Item coordinate data

***

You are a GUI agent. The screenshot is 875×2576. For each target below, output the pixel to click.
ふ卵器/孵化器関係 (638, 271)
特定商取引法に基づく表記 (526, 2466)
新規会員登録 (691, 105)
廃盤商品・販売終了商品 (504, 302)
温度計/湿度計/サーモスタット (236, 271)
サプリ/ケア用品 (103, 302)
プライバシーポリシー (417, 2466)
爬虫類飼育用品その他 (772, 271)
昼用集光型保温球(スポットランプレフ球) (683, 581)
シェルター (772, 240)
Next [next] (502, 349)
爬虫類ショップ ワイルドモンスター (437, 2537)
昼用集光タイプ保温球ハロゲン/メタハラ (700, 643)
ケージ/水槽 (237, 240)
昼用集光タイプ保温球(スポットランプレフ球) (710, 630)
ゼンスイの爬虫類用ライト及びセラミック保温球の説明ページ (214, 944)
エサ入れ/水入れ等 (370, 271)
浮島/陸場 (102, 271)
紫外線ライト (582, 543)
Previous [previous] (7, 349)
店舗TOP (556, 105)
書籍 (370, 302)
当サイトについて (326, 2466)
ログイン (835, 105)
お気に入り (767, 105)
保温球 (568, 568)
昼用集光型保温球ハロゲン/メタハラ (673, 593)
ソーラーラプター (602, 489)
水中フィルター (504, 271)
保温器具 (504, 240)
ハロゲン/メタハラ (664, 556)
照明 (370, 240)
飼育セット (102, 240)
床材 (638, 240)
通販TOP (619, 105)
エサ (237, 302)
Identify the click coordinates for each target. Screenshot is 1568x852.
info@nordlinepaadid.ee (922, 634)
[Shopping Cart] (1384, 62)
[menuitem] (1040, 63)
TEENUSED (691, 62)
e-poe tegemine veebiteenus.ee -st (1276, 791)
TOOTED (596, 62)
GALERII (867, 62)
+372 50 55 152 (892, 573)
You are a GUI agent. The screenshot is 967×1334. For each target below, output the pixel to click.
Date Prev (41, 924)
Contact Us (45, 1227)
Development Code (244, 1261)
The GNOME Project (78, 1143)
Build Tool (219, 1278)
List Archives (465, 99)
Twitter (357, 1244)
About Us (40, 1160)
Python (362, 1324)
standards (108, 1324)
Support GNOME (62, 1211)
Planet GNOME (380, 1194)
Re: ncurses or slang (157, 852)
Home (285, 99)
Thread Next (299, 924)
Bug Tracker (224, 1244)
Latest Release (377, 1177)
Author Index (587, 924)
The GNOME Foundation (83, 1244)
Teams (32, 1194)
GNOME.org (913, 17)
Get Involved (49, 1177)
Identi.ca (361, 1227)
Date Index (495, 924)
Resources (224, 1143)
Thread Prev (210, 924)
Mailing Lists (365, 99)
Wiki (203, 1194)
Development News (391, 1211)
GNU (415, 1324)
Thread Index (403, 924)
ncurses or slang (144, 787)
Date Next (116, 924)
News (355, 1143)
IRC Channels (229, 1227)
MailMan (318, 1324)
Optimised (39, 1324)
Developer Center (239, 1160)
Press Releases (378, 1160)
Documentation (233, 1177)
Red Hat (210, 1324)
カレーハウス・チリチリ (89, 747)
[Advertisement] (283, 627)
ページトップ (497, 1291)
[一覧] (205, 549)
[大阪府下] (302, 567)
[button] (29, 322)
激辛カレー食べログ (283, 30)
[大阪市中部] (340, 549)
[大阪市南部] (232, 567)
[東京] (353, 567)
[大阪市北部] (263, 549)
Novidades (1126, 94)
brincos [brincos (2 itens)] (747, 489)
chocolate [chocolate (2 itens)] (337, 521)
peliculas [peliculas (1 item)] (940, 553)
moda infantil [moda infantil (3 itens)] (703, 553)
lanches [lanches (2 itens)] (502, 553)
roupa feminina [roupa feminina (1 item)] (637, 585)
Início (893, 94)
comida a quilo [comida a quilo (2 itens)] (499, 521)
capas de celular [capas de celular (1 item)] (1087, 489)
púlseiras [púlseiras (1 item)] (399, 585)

***

# Direction
Express the lines above, starting at the first line and ending at the line containing "爬虫類飼育用品その他 (772, 271)", as a two-column CSV with columns "target" and "click_point". Give one row per request, holding its text and its answer, with each value in a single quoted field and any line breaks replaced by spaces.

# Answer to the problem
target,click_point
"You are a GUI agent. The screenshot is 875×2576. For each target below, output the pixel to click. ふ卵器/孵化器関係","(638, 271)"
"特定商取引法に基づく表記","(526, 2466)"
"新規会員登録","(691, 105)"
"廃盤商品・販売終了商品","(504, 302)"
"温度計/湿度計/サーモスタット","(236, 271)"
"サプリ/ケア用品","(103, 302)"
"プライバシーポリシー","(417, 2466)"
"爬虫類飼育用品その他","(772, 271)"